O recrutamento era feito por meio de cargos subalternos. O sujeito nunca começava como
repórter, ele sempre era porteiro, motorista ou laboratorista primeiro. Cheguei a presenciar os
caras jogando futebol de cueca no meio da redação do Diário de São Paulo.”
Mulheres
“Em 1937, no Sindicato dos Jornalistas de São Paulo, apenas 3% eram mulheres. Em 1997, isto
é, 60 anos depois, elas são a maior parte nas revistas e nos canais de televisão. Para se ter uma
idéia desta dimensão, a maioria comanda as 16 afiliadas da Rede Globo em todo país e, dos
três canais a cabo, todos são chefiados por mulheres. Se continuar assim, em 2030 não
teremos mais homens nas redações. O Schroeder (Carlos Henrique Schroeder, diretor-geral da
Rede Globo) brincou esses dias comigo dizendo que teremos que começar a criar cotas para
estagiários homens, tamanho número de currículos muito melhores que chegam de mulheres
em relação aos homens. Acho que isso ocorre muito devido à curiosidade da mulher. E a
curiosidade é a mãe da ciência. Ora, a notícia nada mais é do que uma fofoca confirmada,
sendo assim, mulheres e a fala alheia têm uma relação íntima talvez muito maior do que o
homem.”

Diploma
“Antes da regulamentação, o jornalismo se caracterizava como uma profissão de cafajestes, de
gente suja. Nem mesmo em questão de salário, mas sim num âmbito geral.
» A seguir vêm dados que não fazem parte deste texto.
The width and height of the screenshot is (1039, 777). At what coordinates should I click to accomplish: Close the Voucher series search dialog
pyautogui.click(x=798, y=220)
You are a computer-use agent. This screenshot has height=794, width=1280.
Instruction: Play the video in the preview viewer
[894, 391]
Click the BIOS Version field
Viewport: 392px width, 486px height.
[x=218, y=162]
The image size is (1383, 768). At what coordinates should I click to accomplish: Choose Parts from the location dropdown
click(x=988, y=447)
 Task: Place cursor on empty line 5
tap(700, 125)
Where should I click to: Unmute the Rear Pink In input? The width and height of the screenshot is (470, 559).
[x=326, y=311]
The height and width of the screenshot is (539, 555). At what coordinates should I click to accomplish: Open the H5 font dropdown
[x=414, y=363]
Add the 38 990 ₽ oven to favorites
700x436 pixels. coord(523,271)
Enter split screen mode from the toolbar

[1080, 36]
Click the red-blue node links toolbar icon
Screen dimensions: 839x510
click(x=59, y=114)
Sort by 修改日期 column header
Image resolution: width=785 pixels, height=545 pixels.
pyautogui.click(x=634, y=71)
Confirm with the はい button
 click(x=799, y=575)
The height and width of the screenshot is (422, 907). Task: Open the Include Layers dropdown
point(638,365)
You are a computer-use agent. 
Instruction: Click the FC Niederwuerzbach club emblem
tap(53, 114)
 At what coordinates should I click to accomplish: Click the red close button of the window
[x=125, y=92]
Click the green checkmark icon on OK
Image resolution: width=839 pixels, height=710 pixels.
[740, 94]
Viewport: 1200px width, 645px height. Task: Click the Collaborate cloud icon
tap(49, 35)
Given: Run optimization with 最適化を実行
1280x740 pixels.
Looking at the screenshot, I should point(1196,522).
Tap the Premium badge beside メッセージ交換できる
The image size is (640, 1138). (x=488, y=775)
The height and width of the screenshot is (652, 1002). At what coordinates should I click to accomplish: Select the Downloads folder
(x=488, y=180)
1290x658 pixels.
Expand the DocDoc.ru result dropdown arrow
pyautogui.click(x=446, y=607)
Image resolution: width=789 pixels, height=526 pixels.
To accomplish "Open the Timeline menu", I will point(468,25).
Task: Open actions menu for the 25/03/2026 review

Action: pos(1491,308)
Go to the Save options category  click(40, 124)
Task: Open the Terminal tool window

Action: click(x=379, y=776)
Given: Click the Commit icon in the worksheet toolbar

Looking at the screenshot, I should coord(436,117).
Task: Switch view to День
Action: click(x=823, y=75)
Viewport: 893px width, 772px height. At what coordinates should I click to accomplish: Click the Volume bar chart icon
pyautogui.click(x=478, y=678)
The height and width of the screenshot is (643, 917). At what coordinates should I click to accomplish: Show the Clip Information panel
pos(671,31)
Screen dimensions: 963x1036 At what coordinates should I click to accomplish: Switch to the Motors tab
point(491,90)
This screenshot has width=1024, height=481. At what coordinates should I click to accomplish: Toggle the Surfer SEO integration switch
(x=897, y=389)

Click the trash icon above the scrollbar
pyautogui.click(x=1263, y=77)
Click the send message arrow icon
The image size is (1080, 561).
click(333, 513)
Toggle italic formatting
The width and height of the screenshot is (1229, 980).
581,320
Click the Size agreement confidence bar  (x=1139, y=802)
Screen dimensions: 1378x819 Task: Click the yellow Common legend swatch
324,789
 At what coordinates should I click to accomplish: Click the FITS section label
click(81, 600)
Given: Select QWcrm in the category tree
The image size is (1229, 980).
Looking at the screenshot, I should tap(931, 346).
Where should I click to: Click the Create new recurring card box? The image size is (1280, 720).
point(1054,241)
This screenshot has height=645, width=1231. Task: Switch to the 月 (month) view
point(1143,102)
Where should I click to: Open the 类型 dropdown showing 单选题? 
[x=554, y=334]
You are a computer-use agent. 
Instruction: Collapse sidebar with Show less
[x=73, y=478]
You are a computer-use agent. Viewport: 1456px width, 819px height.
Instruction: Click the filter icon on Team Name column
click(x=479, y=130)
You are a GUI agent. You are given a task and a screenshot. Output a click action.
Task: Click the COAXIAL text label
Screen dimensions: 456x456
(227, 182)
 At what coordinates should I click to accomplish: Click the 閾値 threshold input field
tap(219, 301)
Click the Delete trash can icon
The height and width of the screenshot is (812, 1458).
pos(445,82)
O diploma pouco
importa para o jornalista ou para o jornalismo em si, mas é benéfico para o país. Temos que
pensar no conhecimento que ele gera. É uma espécie de defesa física e psicológica, tão natural
quanto, atualmente, aos conhecimentos de inglês ou de internet. Em 97, fiz um livro sobre os
60 anos do Sindicato dos Jornalistas de São Paulo (Jornalistas 37/97) e constatei que 19
jornalistas eram analfabetos. Entrevistei um deles. Lembro que tempos atrás me deixaram um
bilhete escrito “IMDIOS NA REDAZÔ, bem assim, e foi escrito por alguém que bateu uma foto
de uma visita dos índios na redação.”

Censura
“O ano era 1966 e tudo acontecia no mundo. O Brasil estava na contramão da história devido
ao governo militar. Os jornais e revistas se auto-censuraram. Na Quadro Rodas, onde eu era
redator-chefe, achávamos que a censura deveria vir ou do governo ou da própria empresa,
mas não da redação. A Quatro Rodas foi um laboratório para a revista Realidade e para o
Jornal da Tarde.”

Reportagem
“Claro que os tempos mudaram e nada mais é igual como era. A guerra mudou. Se
compararmos Iraque e Vietnã, tudo mudou muito. Os correspondentes estão lá em menor
número. Não é interesse da empresa que o repórter se arrisque tanto. E, com isso, o fator
presencial nos acontecimentos diminui, o detalhe fica prejudicado. O olho do repórter é
fundamental. Antigamente, o jornalista tinha que se habituar ao tema, estudar sobre o que iria
escrever. Cheguei a ficar quatro meses preparando uma reportagem que nunca saiu porque eu
simplesmente não consegui fazer. Mas acho que a reportagem ainda há de voltar com força
total. Estamos apenas no meio de um ciclo.”